SK Innovation, which recently cleared a legal dispute with LG Energy to keep its plans for a Georgia factory on track, said it will provide 60 gigawatt-hours of power per year for the venture dubbed “BlueOvalSK.”
The deal “will play a pivotal role in fleshing out the electric vehicle value chain in the United States, a key objective of the current U.S. administration,” SK Innovation CEO Kim Jun said.
The move comes days after Mr. Biden championed his $174 billion electric-car push at a Ford plant in Michigan.
Ford CEO Jim Farley said the SK venture will help the automaker differentiate itself from the field.

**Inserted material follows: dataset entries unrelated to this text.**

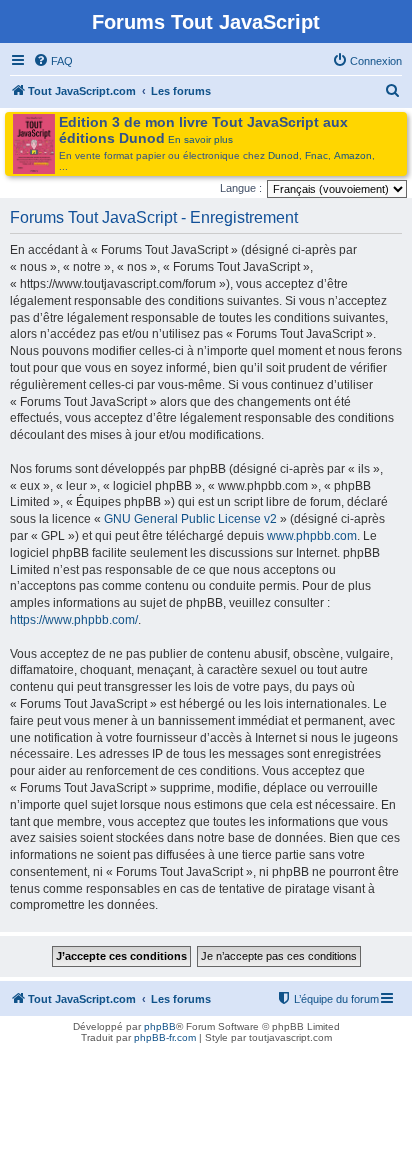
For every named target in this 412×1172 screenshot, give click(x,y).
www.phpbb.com (312, 536)
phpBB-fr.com (165, 1037)
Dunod (283, 155)
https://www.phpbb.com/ (74, 620)
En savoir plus (200, 139)
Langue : (241, 188)
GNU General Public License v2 (190, 519)
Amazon (353, 155)
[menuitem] (53, 61)
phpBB (160, 1026)
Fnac (316, 155)
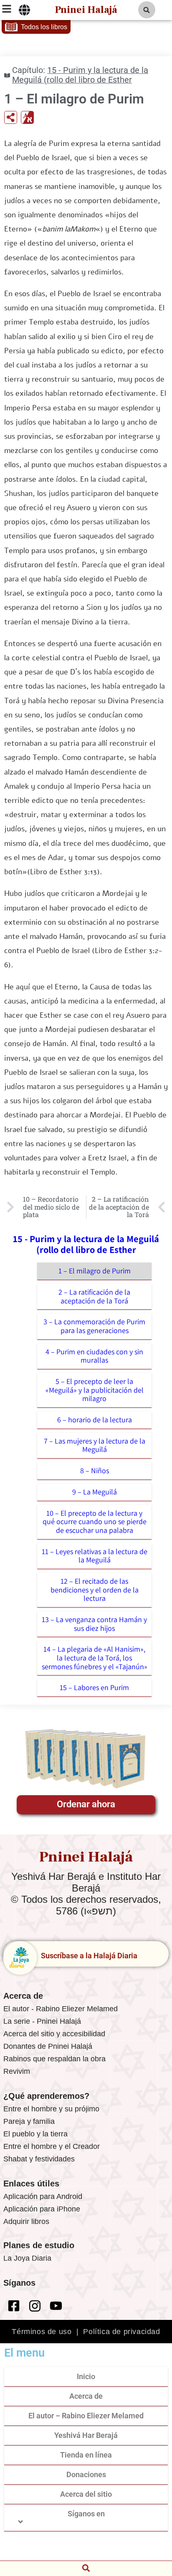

“We will not cede our future to anyone else,” he said.
SK Innovation has invested heavily in Georgia and plans to finish its battery plant later this year, with another one on the way by 2023.
Other South Korean companies, including Samsung, LG Energy and Hyundai, are expected to use Mr. Moon’s trip to announce new investments in the U.S. and foster bilateral ties, according to the Yonhap News Agency.
Mr. Biden is pushing to bolster domestic manufacturing without China’s help. South Korean companies can help the U.S. achieve its ambitions by delivering much-needed semiconductors and batteries, which are part of core Asian industries.
Mr. Moon, meanwhile, is expected to push for U.S. help in spurring South Korean production of COVID-19 vaccines.